Save yourself and your users time and frustration by implementing this Start Menu shortcut to help them run a Group Policy update quickly and easily.
This is handy if you deploy network drives, printers, etc. to your users automatically via Group Policy. If for any reason they’re missing when the user logs on to Windows, they can usually make them appear just by getting the Group Policy processed again.
Once implemented, users can just click Start and type “group”, “policy”, or “update” to make the shortcut show up, or find it under “G”.
The shortcut then runs a gpupdate /force (why would you ever NOT do /force?), and pauses for a key to be pressed so that you or your user can verify that the updates completed successfully:
How to do it
- Open Group Policy Management Console (gpmc.msc), and navigate to a GPO that applies to the computers (or users) that you want to put the shortcut onto. I’m deploying this to the computer, and putting it into the All Users Start Menu, so that I only have one copy of it on the machine, rather than a copy in every user profile.

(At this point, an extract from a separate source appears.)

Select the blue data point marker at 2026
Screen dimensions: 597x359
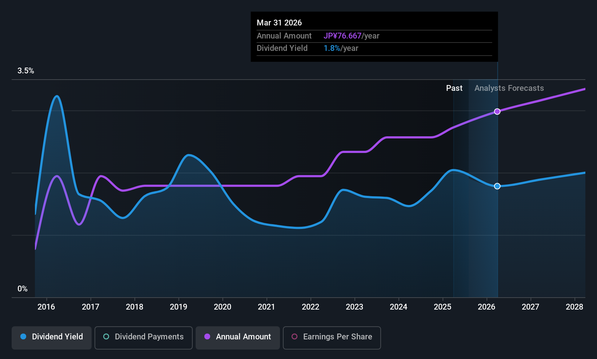[497, 186]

- Go to Computer Configuration, Preferences, Windows Settings, Shortcuts.
- Right-click and create a new shortcut with the following settings:
Action: Replace Name: Group Policy Update Target Type: File System Object Location: All Users Start Menu Target: %WindowsDir%\System32\cmd.exe Arguments: /c title Group Policy Update & gpupdate /force & pause Start in: %WindowsDir%\System32 Icon file path: %SystemRoot%\System32\SHELL32.dll Icon index: 46
Then on the Common tab you can tick the box for Remove this item when it is no longer applied. This is why I chose the Replace action, rather than Update. Just in case you ever want to easily remove this from your machines – just remove the shortcut from the GPO and the icon will go from your machines too.
You can obviously change the icon to whatever else you want.